Gonne: 5 tendenze per la primavera 2022 da Instagram

Le basse temperature invernali non ci hanno certo impedito di sfoggiarle in questi mesi, anzi abbiamo colto l’occasione per abbinarle a calze e collant che poi durante il resto dell’anno rimangono chiusi in un cassetto, ma quanto sarà bello tornare a indossare le nostre amate gonne a gambe nude!

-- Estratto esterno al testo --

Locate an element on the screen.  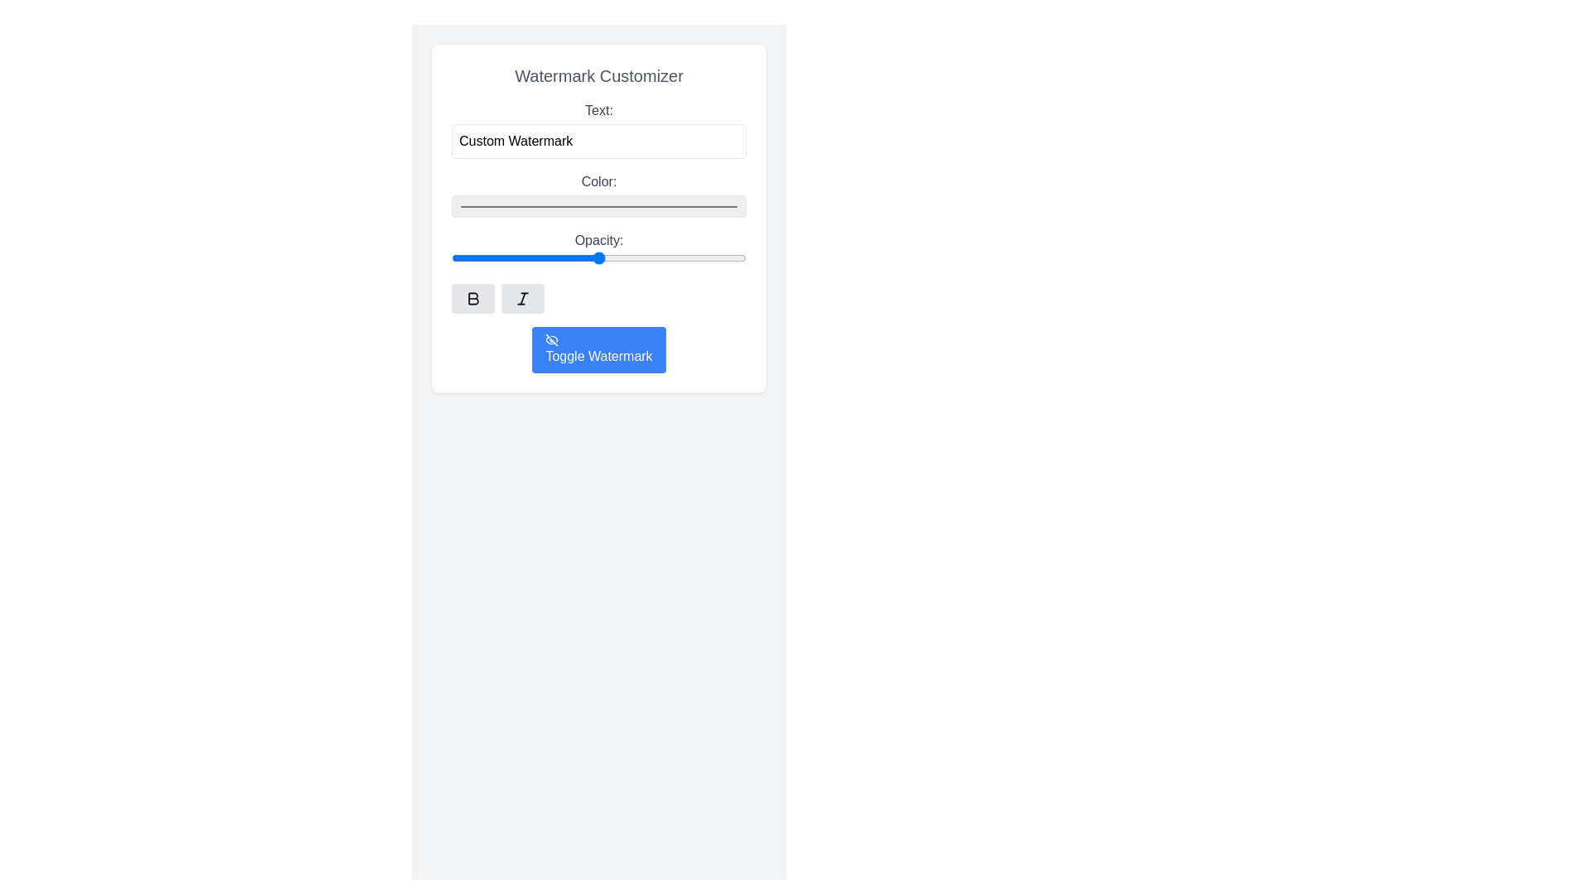
the italic icon in the watermark customizer interface is located at coordinates (522, 299).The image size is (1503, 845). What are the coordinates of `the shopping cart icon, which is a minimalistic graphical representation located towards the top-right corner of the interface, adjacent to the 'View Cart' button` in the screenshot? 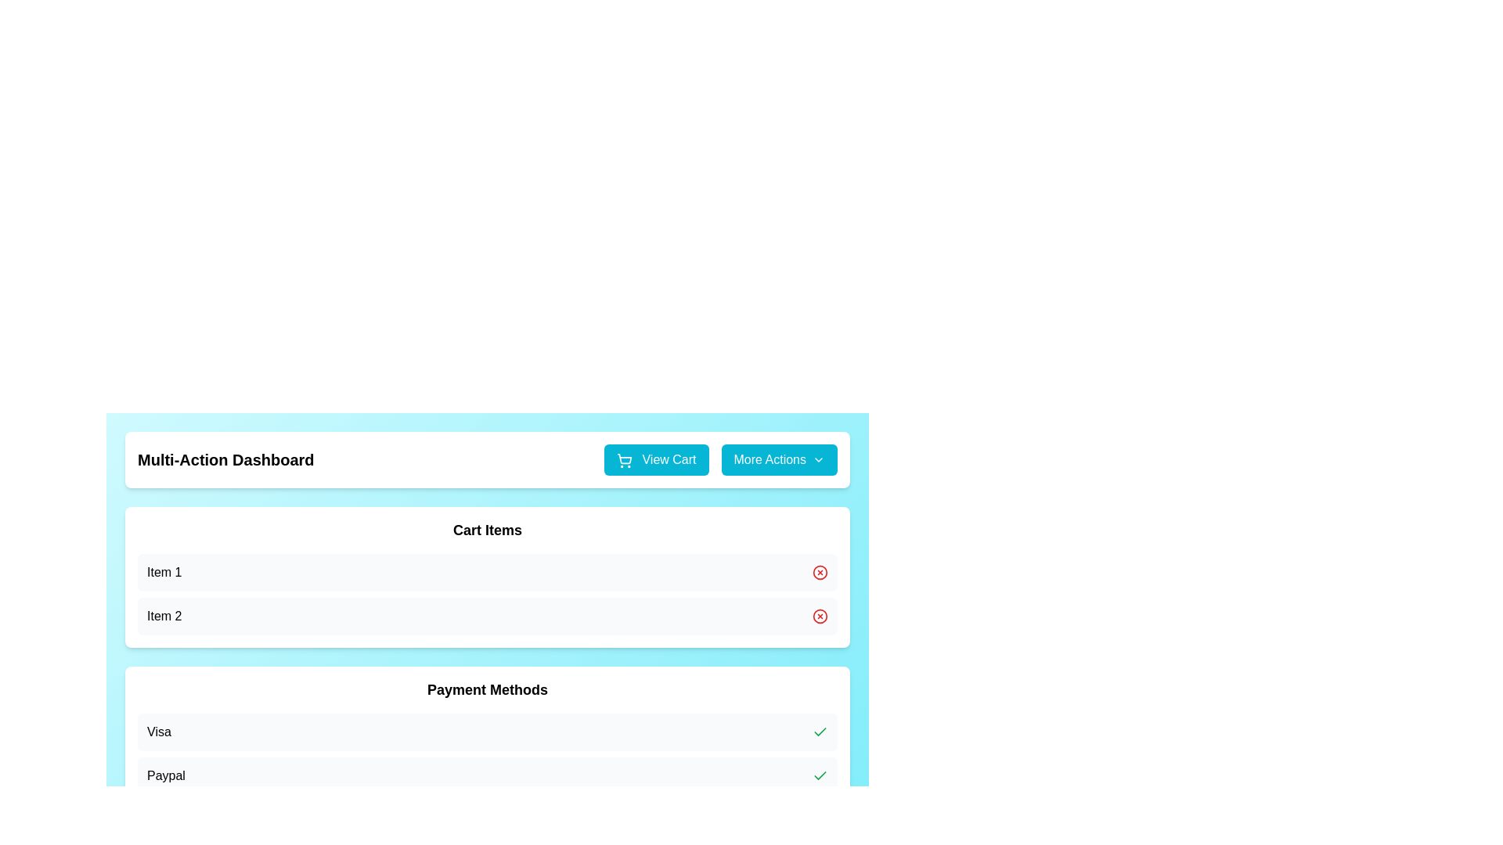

Certo, serve ancora un po’ di pazienza, ma in attesa che la primavera entri nel vivo possiamo iniziare a proiettarci verso la bella stagione e cominciare a farci almeno un’idea di quelle che saranno le tendenze più forti della SS22.
Quali saranno le gonne più gettonate dei prossimi mesi? Per scoprirlo è bastato tenere d’occhio il nostro feed di Instagram e seguire profili delle nostre trend setter preferite.
La prima grande novità è che le gonne midi perderanno lo scettro di regine del guardaroba. In cima alla classifica dei pezzi must della stagione ci saranno infatti le minigonne che già in tempi non sospetti avevano dominato in passerella.
Torneranno a farsi notare le gonne lunghe dal taglio dritto e quelle con l’orlo asimmetrico. E non mancheranno neanche i modelli cargo e quelli a pieghe in stile preppy.
Ma ecco nel dettaglio i cinque modelli di tendenza che impazzano già su Instagram e che siamo certe finiranno presto anche nelle vostre wishlist!
1. Minigonne
Per qualche stagione hanno lasciato tutta la scena alle colleghe dalla lunghezza midi, ma adesso le minigonne sono pronte al riscatto. A diventare grandi star dei look quotidiani i modelli dai colori vivaci, in tweed, con le frange e anche quelli in lino, che saranno al nostro fianco anche a estate inoltrata.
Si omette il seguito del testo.